A ce moment, le colonel Driant, jugeant la situation désespérée, réunit en conseil de guerre les quelques officiers qui se trouvent autour de lui. Il expose en quelques mots la situation, constate que chacun a fait son devoir jusqu'au bout, estime que rien ne peut plus arrêter l'ennemi et pose la question de savoir s'il vaut mieux périr honorablement mais sans profit avec la poignée d'hommes qui lui reste, ou chercher à sauver quelques braves gens qui, par la suite, pourront encore être utiles à leur pays. Les avis sont partagés, tout le monde pleure, à quinze heures trente, l'ordre de repli est donné; le colonel prend la tête de sa petite colonne, les commandants des bataillons la tête d'une autre. - Le lieutenant S. [?] couvre le mouvement en arrière et le capitaine V. [?] s'efforce d'empêcher la tenaille de se refermer.

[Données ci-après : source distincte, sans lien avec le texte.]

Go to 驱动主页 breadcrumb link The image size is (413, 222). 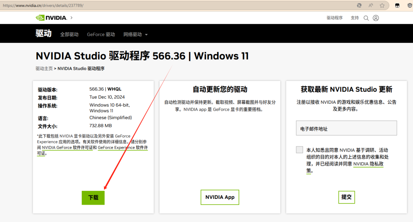(x=44, y=69)
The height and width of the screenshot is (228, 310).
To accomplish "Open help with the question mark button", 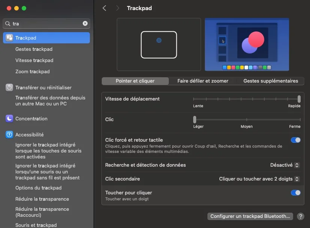I will tap(300, 216).
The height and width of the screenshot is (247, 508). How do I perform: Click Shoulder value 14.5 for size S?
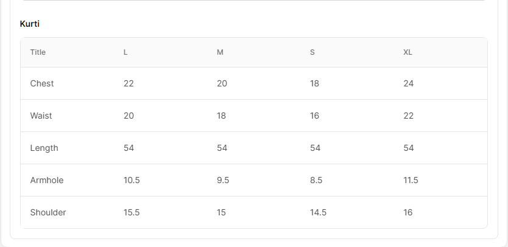tap(318, 212)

A ce moment (15 heures 45) pour la dernière fois, j'aperçus le colonel Driant et le commandant R. [Renouard] se dirigeant vers le village de B... [Beaumont] où doivent se rassembler les débris des bataillons. Me retournant pour faire face à l'ennemi qui nous suit, je les perds de vue; un chasseur me dit les avoir vus se jeter dans les trous d'obus.

Nous supposons que pris sous les feux convergents de plusieurs mitrailleuses balayant la longue croupe que nous devions franchir pour arriver au village, blessés ou non, le colonel et le commandant ont du chercher un abri, espérant profiter de la nuit pour rejoindre les lignes françaises. Toujours est-il, qu'à partir de seize heures personne ne les a plus vus.

Du peu d'hommes sortis du bois, moitié à peine ont pu atteindre le village, où ils se sont reformés et se sont immédiatement placés à la disposition du commandement, restant encore deux jours entiers sous les obus.

En somme, les chasseurs de Driant ont été admirables et en tous points dignes des chefs qui au cours des deux premières journées de la bataille de Verdun ont su forcer leur admiration.